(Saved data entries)

▶

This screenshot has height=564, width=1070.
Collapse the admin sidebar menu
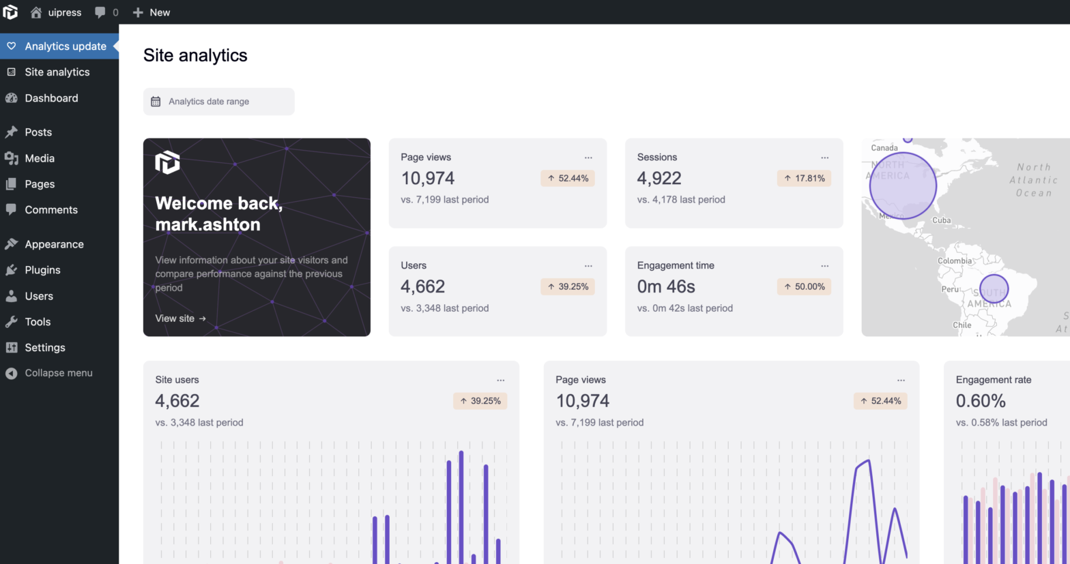point(59,373)
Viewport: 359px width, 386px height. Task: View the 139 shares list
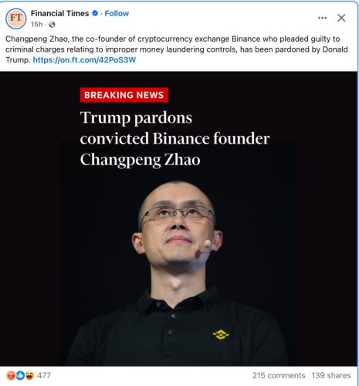[x=331, y=375]
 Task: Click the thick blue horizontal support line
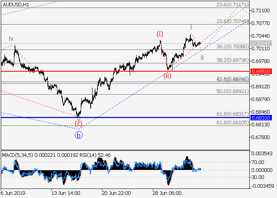coord(119,118)
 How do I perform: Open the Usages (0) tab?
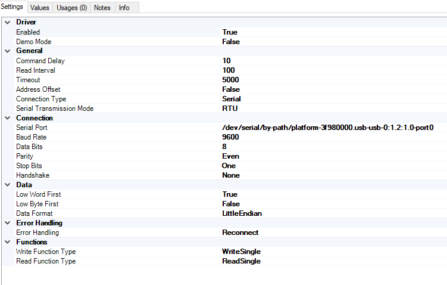point(71,8)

◀

Pictures do not belong in the copy. Please reproduce the entries above exactly otherwise.

This screenshot has height=564, width=1070.
Collapse the admin sidebar menu
point(59,373)
Viewport: 359px width, 386px height. Task: View the 139 shares list
[x=331, y=375]
 Task: Click the thick blue horizontal support line
coord(119,118)
 How do I perform: Open the Usages (0) tab?
point(71,8)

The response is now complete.